II – priorização de serviços de emergência.

O que são “requisitos técnicos indispensáveis à prestação adequada de serviços”? Os provedores de internet podem afirmar que o traffic shaping é um requisito para prestar seus serviços, por exemplo. Esta é, no momento, a questão mais polêmica, que pode ser regulamentada com um novo decreto dentro de pouco tempo. A consulta pública lançada pelo Ministério da Justiça se encerrou no dia 1º de março, e agora resta esperar pela decisão.

No geral, nenhuma empresa parece defender o traffic shaping em sua forma mais bruta abertamente. As operadoras de internet e as empresas que oferecem serviços online over-the-top (OTT) parecem concordar, no entanto, com o zero-rating, pedindo para que ele seja expressamente autorizado no decreto que regulamentará a questão da neutralidade no Marco Civil, enquanto ativistas pela liberdade online criticam a ideia.

Existem também outras exceções solicitadas por outras empresas. A Vivo, por exemplo, pede que seja permitido um controle parental, no qual seria possível para o próprio usuário bloquear determinado conteúdo em sua residência.
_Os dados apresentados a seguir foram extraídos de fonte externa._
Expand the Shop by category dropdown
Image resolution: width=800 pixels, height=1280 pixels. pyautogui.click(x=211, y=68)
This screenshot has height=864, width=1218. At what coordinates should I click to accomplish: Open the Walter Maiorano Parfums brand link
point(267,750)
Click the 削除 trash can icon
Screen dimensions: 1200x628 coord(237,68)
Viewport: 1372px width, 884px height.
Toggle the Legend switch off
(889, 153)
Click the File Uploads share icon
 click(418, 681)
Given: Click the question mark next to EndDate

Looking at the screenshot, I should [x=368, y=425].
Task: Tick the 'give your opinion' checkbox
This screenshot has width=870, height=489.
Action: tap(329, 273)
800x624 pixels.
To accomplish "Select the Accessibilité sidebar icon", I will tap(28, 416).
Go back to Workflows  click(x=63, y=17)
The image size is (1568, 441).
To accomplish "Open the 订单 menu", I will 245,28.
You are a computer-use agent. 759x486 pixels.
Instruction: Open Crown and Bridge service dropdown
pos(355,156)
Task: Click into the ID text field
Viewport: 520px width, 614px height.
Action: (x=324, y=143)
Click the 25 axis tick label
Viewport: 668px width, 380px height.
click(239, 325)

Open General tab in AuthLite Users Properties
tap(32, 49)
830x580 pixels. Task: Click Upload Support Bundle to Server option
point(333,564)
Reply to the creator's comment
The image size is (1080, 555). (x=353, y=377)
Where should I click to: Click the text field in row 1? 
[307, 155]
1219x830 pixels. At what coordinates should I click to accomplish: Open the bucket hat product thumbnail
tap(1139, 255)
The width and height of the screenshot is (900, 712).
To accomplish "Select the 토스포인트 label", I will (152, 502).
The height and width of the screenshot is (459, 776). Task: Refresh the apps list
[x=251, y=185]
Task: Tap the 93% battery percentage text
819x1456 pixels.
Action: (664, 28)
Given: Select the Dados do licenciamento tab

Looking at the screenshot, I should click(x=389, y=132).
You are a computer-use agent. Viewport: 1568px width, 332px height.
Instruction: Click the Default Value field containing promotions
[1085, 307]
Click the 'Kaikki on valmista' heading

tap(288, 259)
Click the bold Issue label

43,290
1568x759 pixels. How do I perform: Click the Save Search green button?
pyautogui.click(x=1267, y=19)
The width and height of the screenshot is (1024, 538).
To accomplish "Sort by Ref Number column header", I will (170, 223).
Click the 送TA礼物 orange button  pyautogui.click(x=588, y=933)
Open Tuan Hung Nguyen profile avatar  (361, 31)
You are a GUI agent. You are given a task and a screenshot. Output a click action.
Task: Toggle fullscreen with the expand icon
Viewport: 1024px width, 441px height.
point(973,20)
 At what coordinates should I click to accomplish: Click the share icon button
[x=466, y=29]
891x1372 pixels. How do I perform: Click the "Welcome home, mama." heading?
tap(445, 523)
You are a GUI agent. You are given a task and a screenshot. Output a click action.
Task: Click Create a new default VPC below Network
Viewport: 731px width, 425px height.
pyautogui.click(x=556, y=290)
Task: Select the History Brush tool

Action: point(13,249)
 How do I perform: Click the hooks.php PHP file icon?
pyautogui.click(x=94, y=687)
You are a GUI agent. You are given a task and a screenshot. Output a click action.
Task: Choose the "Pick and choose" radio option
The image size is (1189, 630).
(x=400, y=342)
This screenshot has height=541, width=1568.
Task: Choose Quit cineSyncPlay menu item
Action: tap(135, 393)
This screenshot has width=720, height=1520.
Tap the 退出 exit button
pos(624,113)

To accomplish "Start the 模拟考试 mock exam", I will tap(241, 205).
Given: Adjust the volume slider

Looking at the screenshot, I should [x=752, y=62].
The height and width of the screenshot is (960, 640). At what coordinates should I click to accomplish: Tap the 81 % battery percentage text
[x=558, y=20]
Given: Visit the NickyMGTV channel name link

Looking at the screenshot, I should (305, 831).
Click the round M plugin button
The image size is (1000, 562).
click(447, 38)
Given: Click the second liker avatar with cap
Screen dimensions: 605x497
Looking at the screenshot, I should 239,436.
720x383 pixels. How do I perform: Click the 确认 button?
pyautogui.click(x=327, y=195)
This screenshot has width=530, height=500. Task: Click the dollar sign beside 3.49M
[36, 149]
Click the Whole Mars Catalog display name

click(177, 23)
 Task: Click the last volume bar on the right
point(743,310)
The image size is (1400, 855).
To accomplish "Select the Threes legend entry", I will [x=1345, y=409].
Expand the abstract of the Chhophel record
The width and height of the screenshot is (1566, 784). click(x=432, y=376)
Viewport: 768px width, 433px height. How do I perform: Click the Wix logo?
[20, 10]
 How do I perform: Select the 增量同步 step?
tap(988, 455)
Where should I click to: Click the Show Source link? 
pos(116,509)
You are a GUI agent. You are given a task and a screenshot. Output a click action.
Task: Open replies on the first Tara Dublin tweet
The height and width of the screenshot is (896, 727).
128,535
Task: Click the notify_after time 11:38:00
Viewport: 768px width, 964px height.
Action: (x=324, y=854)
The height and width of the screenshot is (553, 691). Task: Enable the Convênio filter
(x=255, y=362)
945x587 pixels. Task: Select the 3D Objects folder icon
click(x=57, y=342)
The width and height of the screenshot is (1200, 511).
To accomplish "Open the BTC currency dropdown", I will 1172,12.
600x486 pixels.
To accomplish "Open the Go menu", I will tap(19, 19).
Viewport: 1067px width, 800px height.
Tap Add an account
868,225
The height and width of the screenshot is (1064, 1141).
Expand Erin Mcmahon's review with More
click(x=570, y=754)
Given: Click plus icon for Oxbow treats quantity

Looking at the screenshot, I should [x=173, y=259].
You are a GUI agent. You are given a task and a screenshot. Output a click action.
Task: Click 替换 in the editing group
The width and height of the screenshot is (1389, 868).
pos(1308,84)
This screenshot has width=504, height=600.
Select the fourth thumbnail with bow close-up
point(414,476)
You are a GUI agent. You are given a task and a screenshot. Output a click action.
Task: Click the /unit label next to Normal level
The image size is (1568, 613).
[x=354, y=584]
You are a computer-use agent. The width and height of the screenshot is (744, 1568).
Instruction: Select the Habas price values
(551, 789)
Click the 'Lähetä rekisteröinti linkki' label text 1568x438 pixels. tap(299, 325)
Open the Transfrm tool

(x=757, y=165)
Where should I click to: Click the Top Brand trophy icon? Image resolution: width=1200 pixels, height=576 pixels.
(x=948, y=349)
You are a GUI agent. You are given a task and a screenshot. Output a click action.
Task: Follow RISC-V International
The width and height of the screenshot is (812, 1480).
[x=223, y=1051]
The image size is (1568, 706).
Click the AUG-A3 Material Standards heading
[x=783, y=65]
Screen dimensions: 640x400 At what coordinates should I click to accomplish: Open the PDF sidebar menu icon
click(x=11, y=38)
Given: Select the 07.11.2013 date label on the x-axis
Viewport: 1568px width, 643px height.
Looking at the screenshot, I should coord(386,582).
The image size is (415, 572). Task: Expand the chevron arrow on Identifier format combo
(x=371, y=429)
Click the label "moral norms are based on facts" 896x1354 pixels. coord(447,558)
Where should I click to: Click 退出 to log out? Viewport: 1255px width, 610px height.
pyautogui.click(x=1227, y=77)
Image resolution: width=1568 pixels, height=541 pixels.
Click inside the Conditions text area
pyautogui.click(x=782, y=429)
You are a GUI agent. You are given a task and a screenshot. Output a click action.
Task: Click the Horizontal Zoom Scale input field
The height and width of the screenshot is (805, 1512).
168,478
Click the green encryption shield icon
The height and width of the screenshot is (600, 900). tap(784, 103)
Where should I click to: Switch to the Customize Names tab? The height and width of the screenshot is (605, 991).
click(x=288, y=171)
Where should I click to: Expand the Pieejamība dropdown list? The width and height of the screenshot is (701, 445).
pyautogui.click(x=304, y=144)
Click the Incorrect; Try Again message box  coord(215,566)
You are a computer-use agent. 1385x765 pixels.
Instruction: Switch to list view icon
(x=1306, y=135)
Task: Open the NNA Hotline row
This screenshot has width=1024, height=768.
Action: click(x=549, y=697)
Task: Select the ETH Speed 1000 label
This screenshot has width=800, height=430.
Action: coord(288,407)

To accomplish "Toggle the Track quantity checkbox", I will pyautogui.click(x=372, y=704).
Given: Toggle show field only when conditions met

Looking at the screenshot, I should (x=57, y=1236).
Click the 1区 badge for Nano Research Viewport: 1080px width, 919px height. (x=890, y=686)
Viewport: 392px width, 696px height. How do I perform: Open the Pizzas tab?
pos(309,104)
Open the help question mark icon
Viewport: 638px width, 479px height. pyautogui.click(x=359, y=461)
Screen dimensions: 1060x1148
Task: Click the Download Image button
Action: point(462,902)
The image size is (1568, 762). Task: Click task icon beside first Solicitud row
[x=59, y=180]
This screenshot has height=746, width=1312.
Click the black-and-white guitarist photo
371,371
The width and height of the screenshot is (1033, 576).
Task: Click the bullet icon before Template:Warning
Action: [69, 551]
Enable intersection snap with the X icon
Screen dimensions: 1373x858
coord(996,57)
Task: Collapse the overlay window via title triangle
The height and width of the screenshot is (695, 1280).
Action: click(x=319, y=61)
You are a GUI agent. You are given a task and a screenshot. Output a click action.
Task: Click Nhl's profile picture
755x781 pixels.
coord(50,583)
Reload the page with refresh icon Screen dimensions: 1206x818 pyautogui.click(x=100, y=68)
Enquanto isso, a Ericsson pede uma exceção para a Internet das Coisas.

Novos adendos polêmicos?

O que não falta são empresas, associações e até mesmo políticos querendo criar novos pontos no Marco Civil para benefício próprio. Recentemente, foi revelado que a MPAA, grupo que representa as empresas de Hollywood, quer um adendo no Marco Civil que sites de pirataria sejam bloqueados em território brasileiro, o que não é previsto no texto atual da lei, que, pelo contrário, garante ao internauta o direito de acessar todas as informações na rede.  Atualmente, o combate à pirataria é feito com requerimentos aos sites infratores, e não com um bloqueio.

Também há o polêmico projeto de lei nº1.589/2015, proposto pela deputada Soraya Santos, do PMDB/RJ, que tenta mudar o Marco Civil para permitir a entrega de dados de usuários de internet sem necessidade de mandado judicial, quando a requisição partir de “autoridades competentes”. O mesmo vale para suas comunicações privadas, que poderiam ser entregues sem o trâmite jurídico em caso de “crimes contra a honra”. A proposta vaga agilizaria, por exemplo, processos de políticos que se sintam ofendidos com publicações online, o que não está muito distante da censura.

Vale observar: os adendos são propostas, e não leis de fato. Eles precisam ser votados e aprovados na Câmara dos Deputados, passar pelo Senado e só então serem assinados pela Presidência para, só então, entrarem em vigor. É possível e provável que eles nunca saiam do papel.